В торжественные дни гимназистов собирали в большом актовом зале, на стенах висели портреты четырех императоров и мраморные доски с именами учеников, получивших медали. Директором гимназии был чех Иосиф Освальдович Гобза; показывая на доски, он нам говорил, что в стенах Первой гимназии воспитывался будущий министр народного просвещения Боголепов. Гобзу мы видели редко, и грозой был инспектор Ф. С. Коробкии.

Я с нежностью вспоминаю гимназические уборные: это были наши клубы. В уборную первых четырех классов неожиданно заглядывал надзиратель и выгонял оттуда лентяев, но, перейдя в пятый класс, я увидел уборную, обладавшую конституционными гарантиями, там можно было даже курить. Стены были покрыты непристойными рисунками и стишками: «Подите прочь, теперь не ночь…» В уборной для малышей обменивались перышками или марками, второгодники (их называли «камчадалами») клялись, будто они запросто бывают в публичных домах. В уборной для старших классов говорили о рассказе Леонида Андреева «В тумане», о разоблачениях Амфитеатрова, о декадентах, о шансонетках в театре «Омона» и о многом другом.

Впрочем, в старших классах я пробыл недолго, и мои воспоминания относятся главным образом к третьему, четвертому классам. Во время большой перемены мы мчались в столовую; кто-нибудь наспех читал молитву; потом начиналась биржа: меняли пирог с морковью на голубец или котлету на пирог с рисом. Буфетчика мы звали «Артем — сопливый индюк».

Года два процветала азартная игра: какой учитель после перемены выйдет первым из учительской, можно было поставить на любого пятачок. Тотализатором ведали два «камчадала». Были фавориты, часто выходившие первыми, на них трудно было выиграть больше чем гривенник, а мне помнится, что кто-то выиграл на немце Сетингсоне, обычно выходившем последним и вдруг выскочившем вперед, чуть ли не два рубля. (Я прочитал в воспоминаниях Брюсова, что в гимназии Креймана существовал такой тотализатор еще в 1889 году.)

Из предметов мне больше других нравились русский язык, история; с математикой я был не в ладах, а латынь почему-то ненавидел. Словесность преподавал весельчак Владимир Александрович Соколов; вызывая меня к доске, он неизменно приговаривал: «Ну, Эрен-мерин…» Я не знал тогда, что такое мерин, и не обижался. Кажется, в четвертом классе мы перешли от изложений к сочинениям, и, хотя я был лентяем, сочинения меня увлекали. Владимир Александрович меня и хвалил и поругивал: «Не слушаешь в классе и все от себя пишешь, вот выгонят тебя за такие рассуждения, будешь сапожником».

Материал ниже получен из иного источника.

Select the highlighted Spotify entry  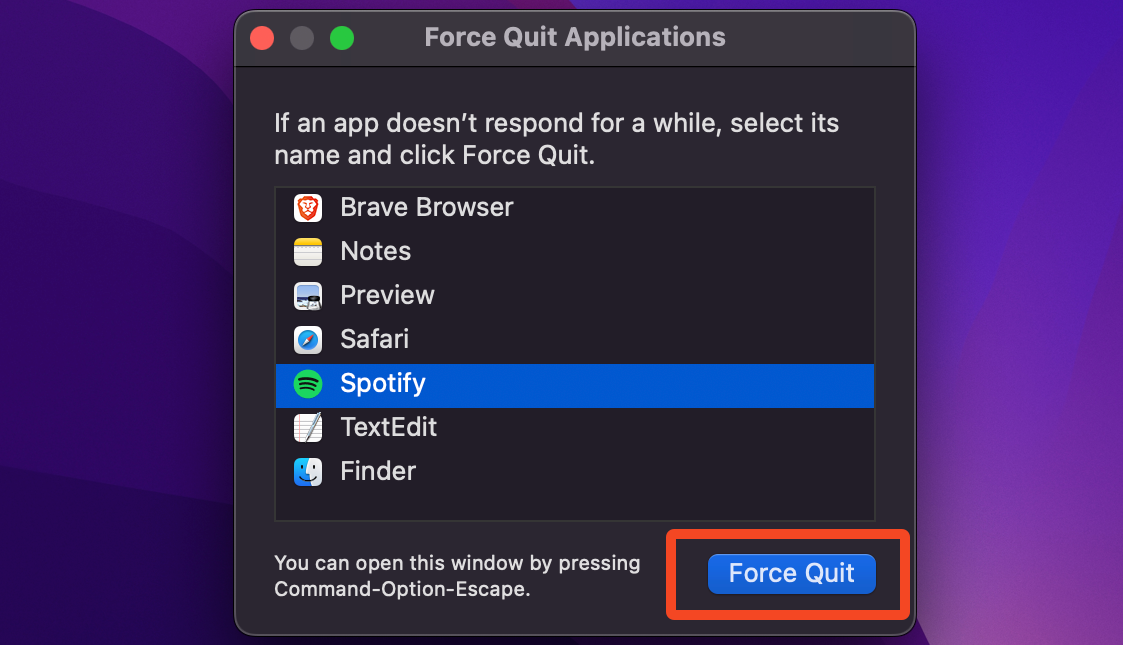pos(383,384)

Обидно, что я не могу теперь проверить, за что меня ругал Владимир Александрович, что было в моих школьных сочинениях недозволенного. А в общем; когда я стал писателем, пятьдесят лет подряд критики повторяли и повторяют слова Владимира Александровича: «Не слушает на уроках, пишет все от себя…»

Отец, когда я приносил балльник с дурными отметками, говорил, что я оболтус, что меня выгонят, придется тогда идти в гимназию Креймана, которая славилась тем, что туда принимали исключенных. Потом отец уже перестал грозить Крейманом, а просто предрекал, как Владимир Александрович: «Будешь сапожником». У меня в жизни были различные занятия, часто неприятные, но тачать обувь я не научился.

В младших классах я увлекался греческой мифологией. Потом преподаватель естественной истории А. А. Крубер, человек толковый и живой, нашел во мне благодарного ученика. К истории я не охладел, только в четвертом классе меня занимали уже не греческие богини, а более близкое прошлое. Когда я написал сочинение о том, что освобождение крестьян произошло не сверху, а снизу, директор вызвал к себе отца.

В третьем классе я стал редактором рукописного журнала «Новый луч». Журнал мы скрывали от учителей, хотя ничего страшного там не было, кроме стихов о свободе и рассказиков с описанием школьного быта.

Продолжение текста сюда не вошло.